Howard said he wants to discuss this. He said Insane Clown Posse has tremendous fans and they go to The Gathering and they listen to their fans and all of that. Howard said in 2011 the Juggalos were classified as gangs by the FBI. Howard said they called for a march on Washington. Shaggy said they thought it was funny at first. J said now it's very fucked up. Howard asked what's fucked up. J said that the punishment of being in a gang is fucked up. He said people are being rejected from getting into the Army and stuff. Shaggy said one woman was fired for being a Juggalo. Shaggy said they're losing kids and stuff too. He said that they get pinched for a curfew and they get in trouble for being in a gang.
Howard said the guys in the FBI are hard working but maybe it's possible that the Juggalos have started gang activity. Shaggy said of course but that's out of millions of people. J said that you can be in court fighting for custody and they can call you out for being a gang member. He said there's no cavalry because of who they are. He said they're clowns. He said it's not fucking funny when you take millions of people and criminalize them for what kind of music they listen to.
J said they have to do this march because they have to get people to recognize it. Howard said they picked a date that's going to be conflicting with a Trump Rally. Howard said it's a pro-Trump rally and they're going to be lumped in with that. Howard said they are going to be marching for the Confederate flag and they aren't for that. Shaggy said they're going to go there and do what they're going to do. He said they're not going to be intertwining with that.
Howard asked if they're going to clash with the other rally. Shaggy said no. He said that's unless someone fucks with them. Howard said that they've become political. The guys said they really haven't. They said they just want this to be fair.
Howard asked if they are going to have some kind of special chant or anything. Shaggy said they might have their own stuff but he didn't make it up. He said the fans make that stuff up. Howard said anyone who is a Juggalo is going to show that they're not a gang. J said they have no idea how many are going to show up. They have never done this before and they'll never do it again.
Howard said maybe they can have the slogan ''Juggalo Lives Matter.'' Shaggy said that one is already taken. J said that this is very controversial and this is happening because it's clowns. He said it's really not funny. Shaggy said they're not getting support from anyone else either. He said that it's not about them. He said it's about rights. They're being targeted for what they listen to.
J said they had a wish list of 100 people or so who they sent letters to ask for support. He said it was everyone and Dee Snider accepted. Howard said that's great. He said Dee used to testify with Congress about the labels on albums.
Howard said they sent out these 100 letters and they heard back from Dee and who else. J said everyone turned them down other than Dee. Howard asked who they sent them to. They sent them to Rage against the Machine, Eddie Vedder and others. J said they sent it to Willie Nelson and everyone who has ever stood up for something. Howard said he figured Neil Young would stand up for them. Shaggy said not for them. J said if they get away with this then what's next?

GIVEN INFORMATION ▸
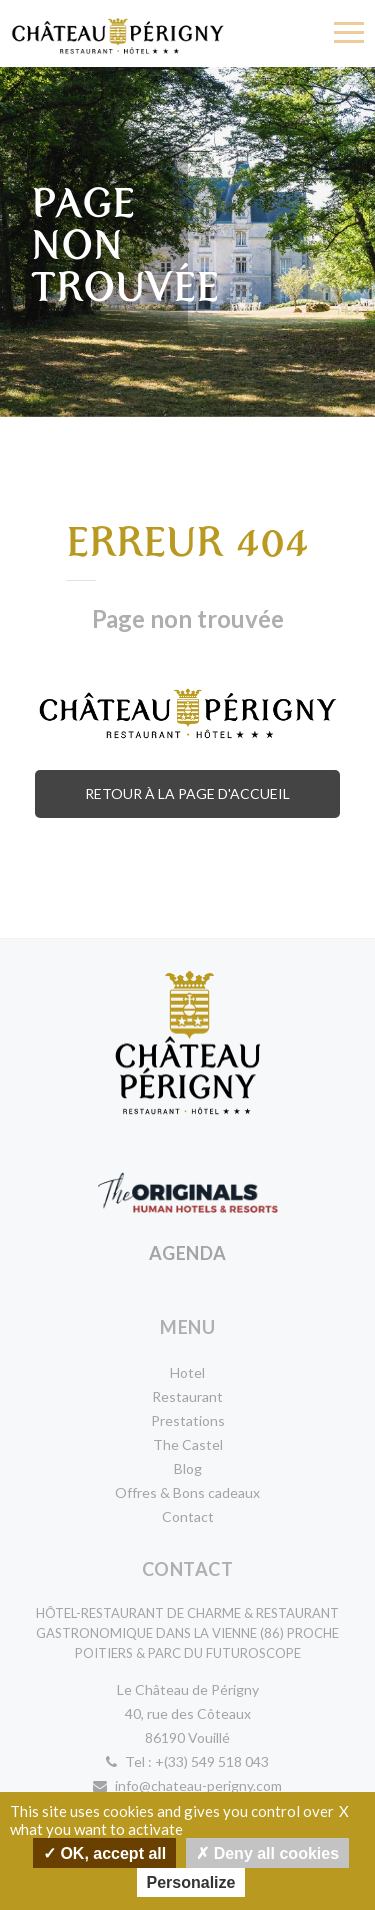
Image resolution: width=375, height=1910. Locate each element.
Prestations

THE TASKS ▸
**1)** Using the interview summary, decide whether each statement agrees with it, answering yes or no and quoting the words that settle it. (a) The FBI classified the Juggalos as gangs in 2011. (b) Shaggy made up the chants himself. (c) Dee Snider was the only one who accepted their request for support.
**2)** Answer these questions from the interview summary.
(a) What kind of rally did Howard say the march date conflicts with?
(b) What slogan did Howard suggest?
(c) Roughly how many people were on their wish list for support letters?

PROBLEM SOLUTIONS ▸
**1)**
(a) Yes: "Howard said in 2011 the Juggalos were classified as gangs by the FBI."
(b) No: "Shaggy said they might have their own stuff but he didn't make it up. He said the fans make that stuff up."
(c) Yes: "J said everyone turned them down other than Dee."

**2)**
(a) A pro-Trump rally.
(b) "Juggalo Lives Matter."
(c) About 100 people.